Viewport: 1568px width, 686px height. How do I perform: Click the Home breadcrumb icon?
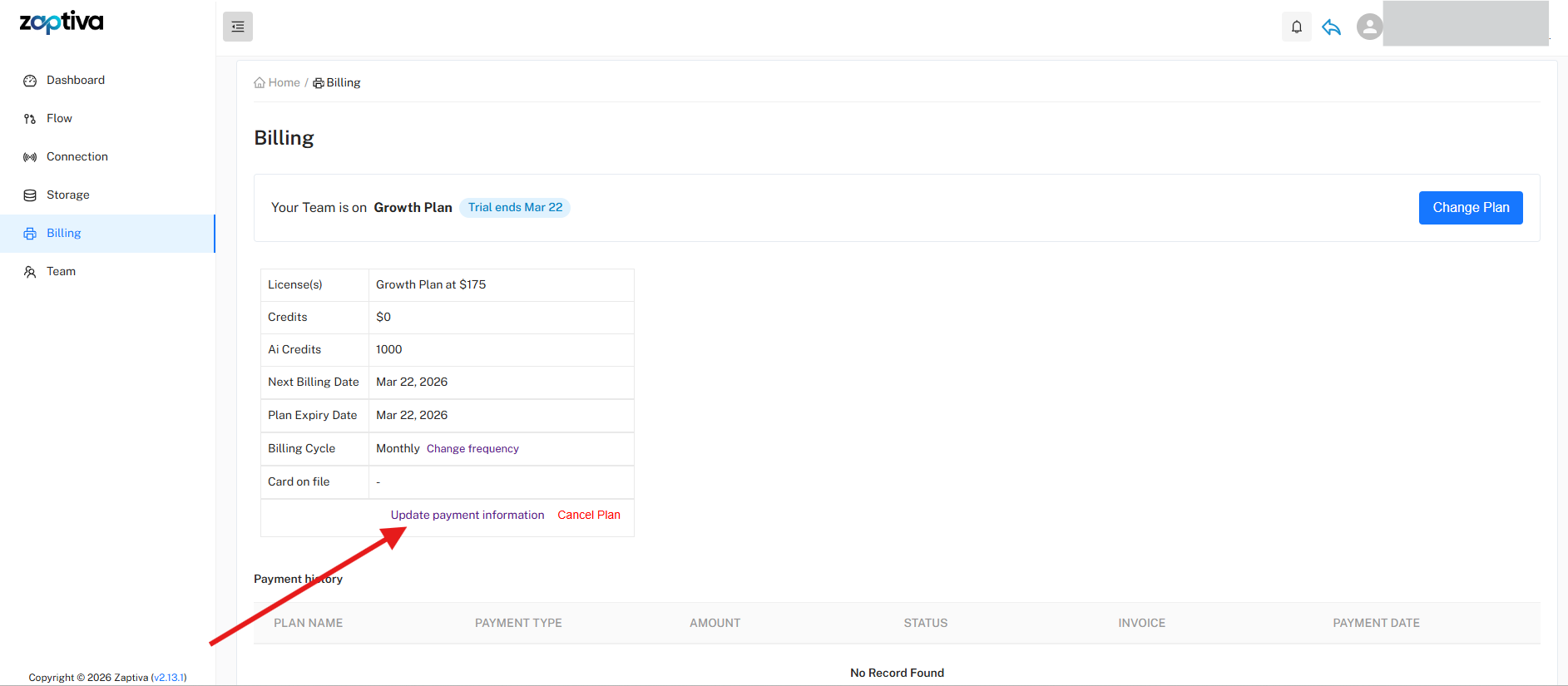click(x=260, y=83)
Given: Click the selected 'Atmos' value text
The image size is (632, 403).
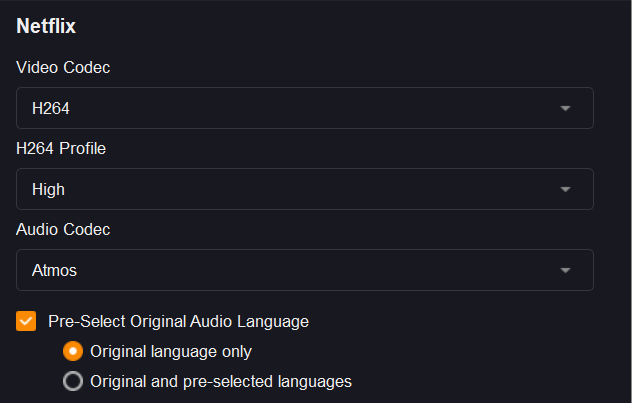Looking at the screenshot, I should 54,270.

########################################

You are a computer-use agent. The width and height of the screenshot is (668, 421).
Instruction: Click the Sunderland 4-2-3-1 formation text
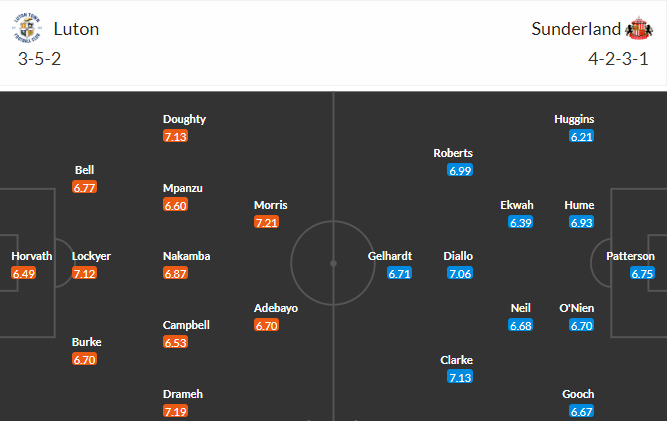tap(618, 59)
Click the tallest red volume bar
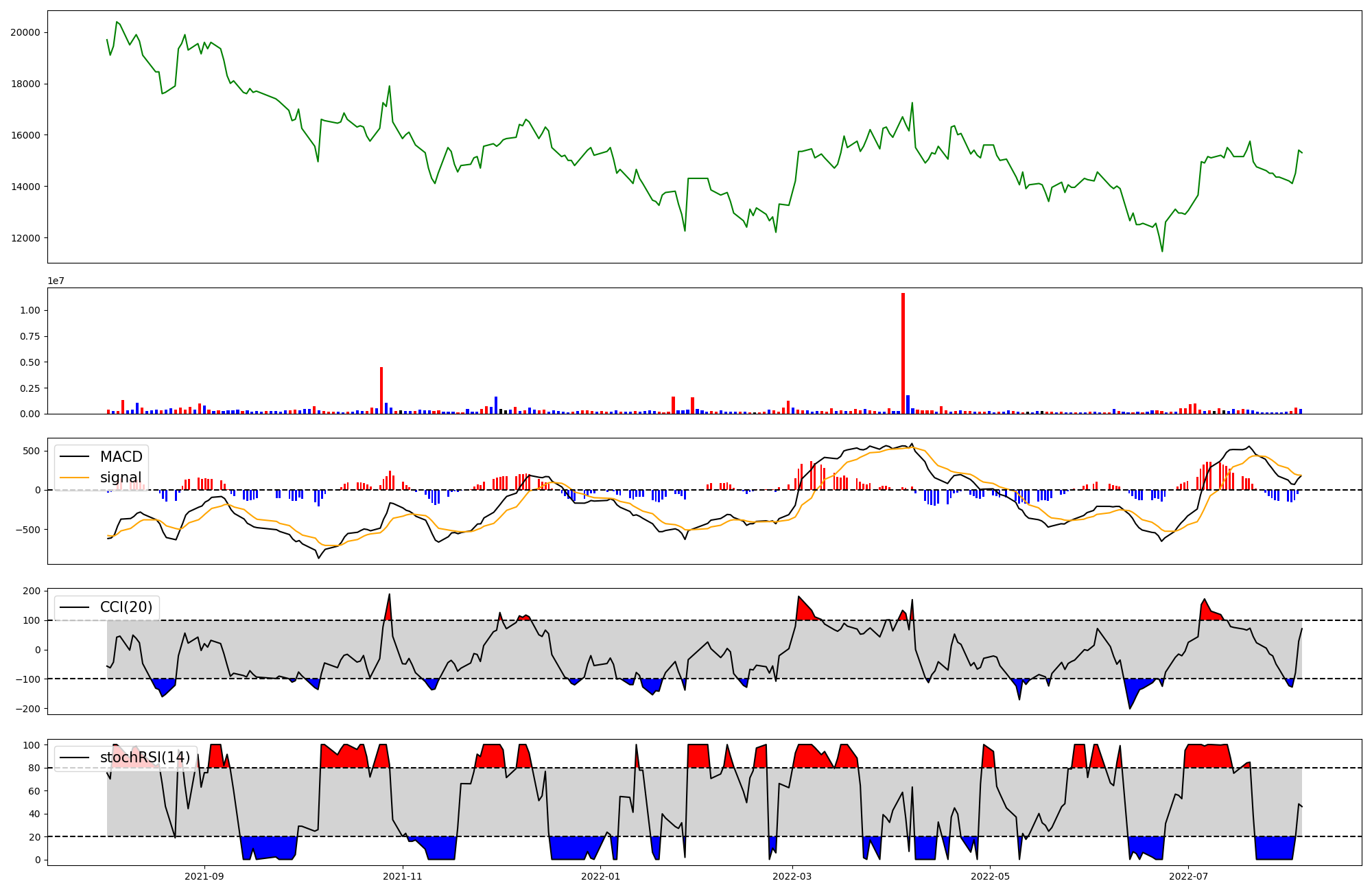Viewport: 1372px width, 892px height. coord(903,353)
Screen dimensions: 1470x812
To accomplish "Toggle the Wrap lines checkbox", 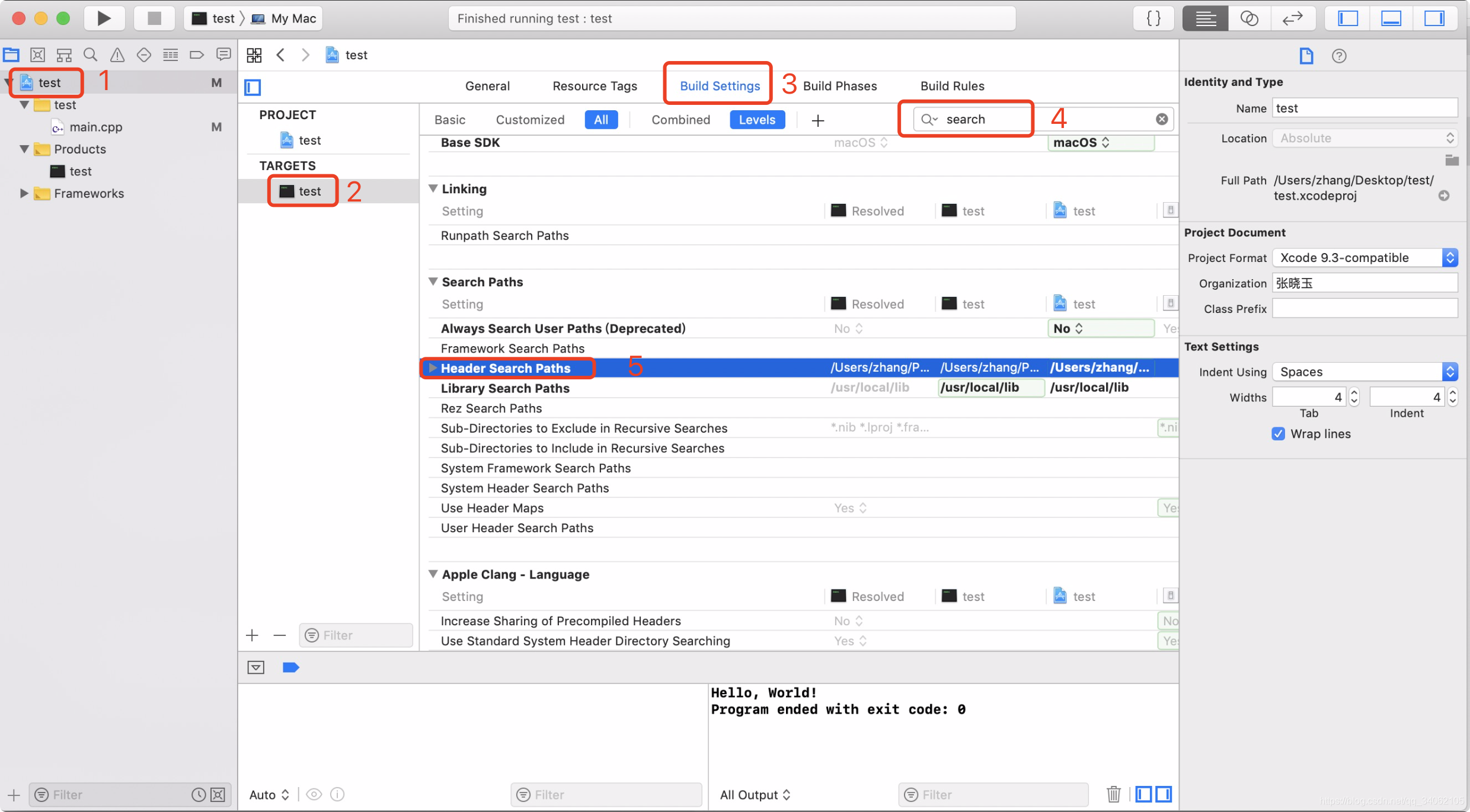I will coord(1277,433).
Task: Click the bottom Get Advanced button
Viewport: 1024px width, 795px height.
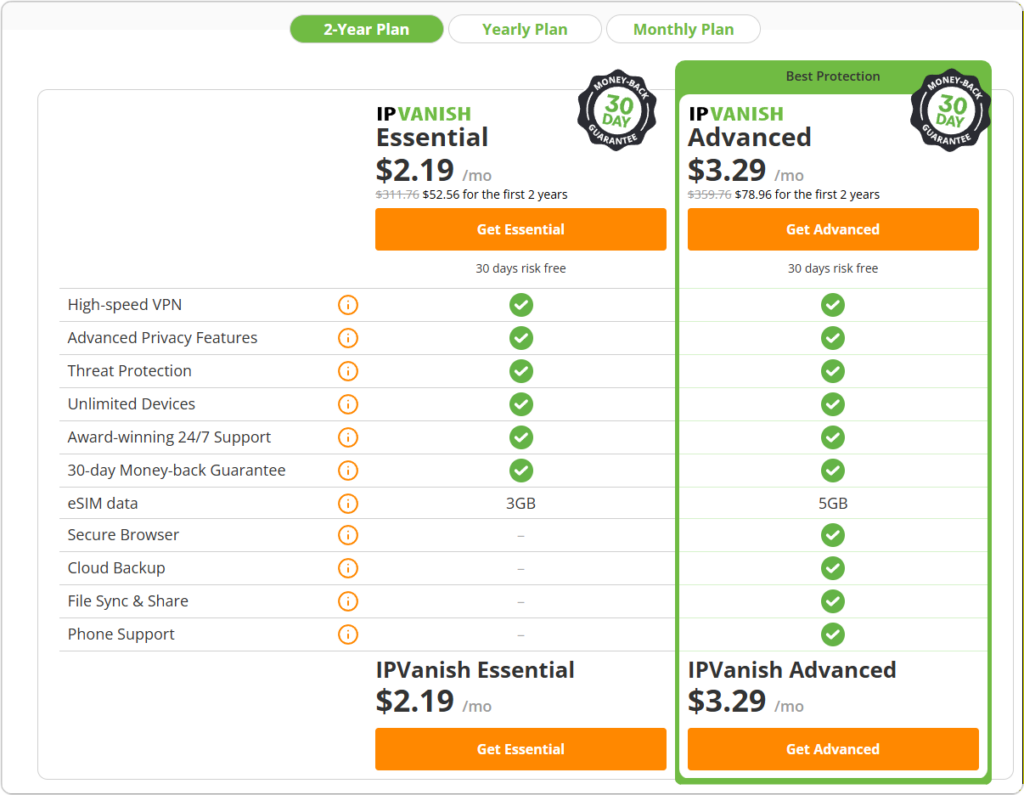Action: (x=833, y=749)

########################################

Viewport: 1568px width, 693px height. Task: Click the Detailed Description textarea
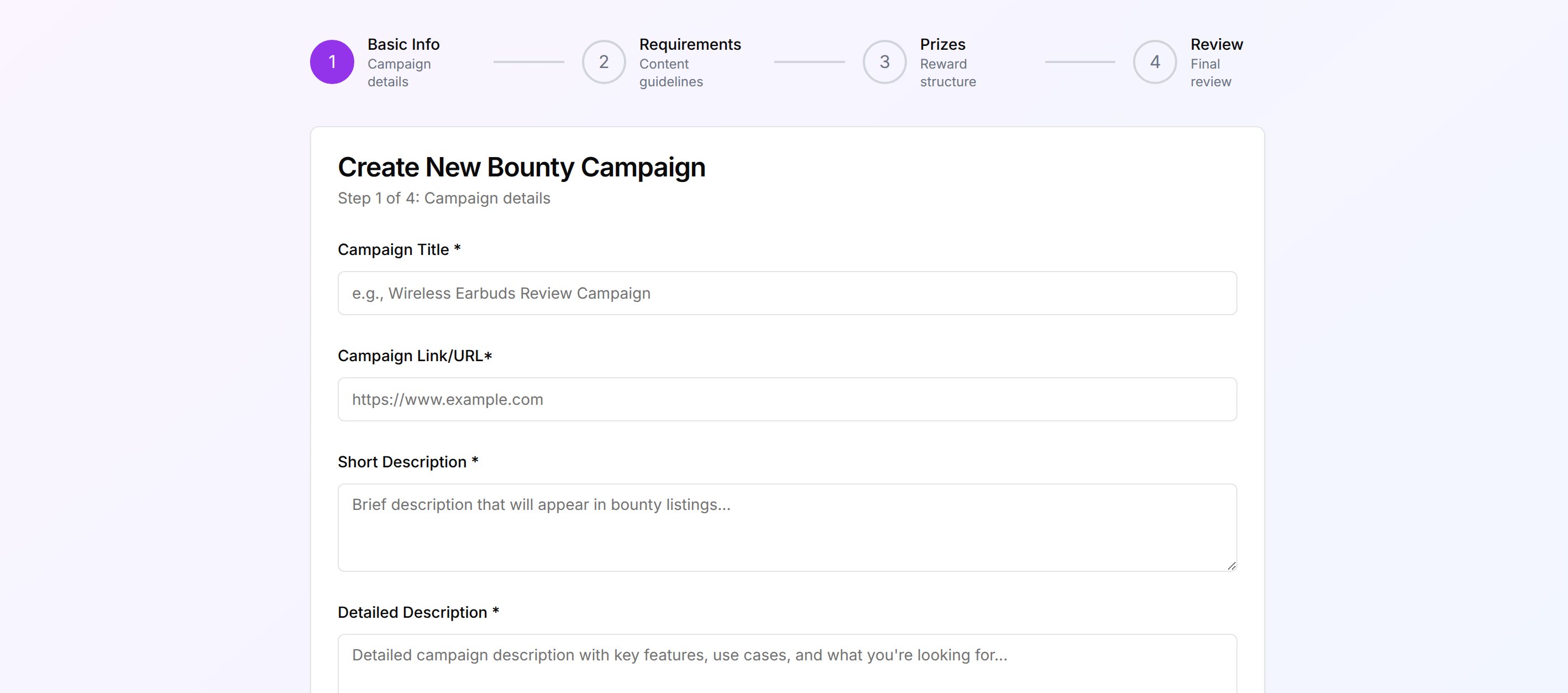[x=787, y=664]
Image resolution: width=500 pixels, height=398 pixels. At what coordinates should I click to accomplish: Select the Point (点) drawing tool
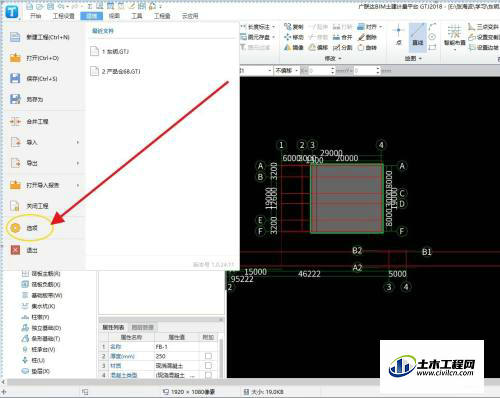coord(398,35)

########################################

Objective: Retype the listing from the line containing "Viewport: 1568px width, 686px" through the line containing "Looking at the screenshot, I should 54,270.", leaving the pictures out.

Solved exercise:
Viewport: 1568px width, 686px height. How do I perform: Click the Home breadcrumb icon?
click(x=260, y=83)
Given: Click the selected 'Atmos' value text
The image size is (632, 403).
Looking at the screenshot, I should 54,270.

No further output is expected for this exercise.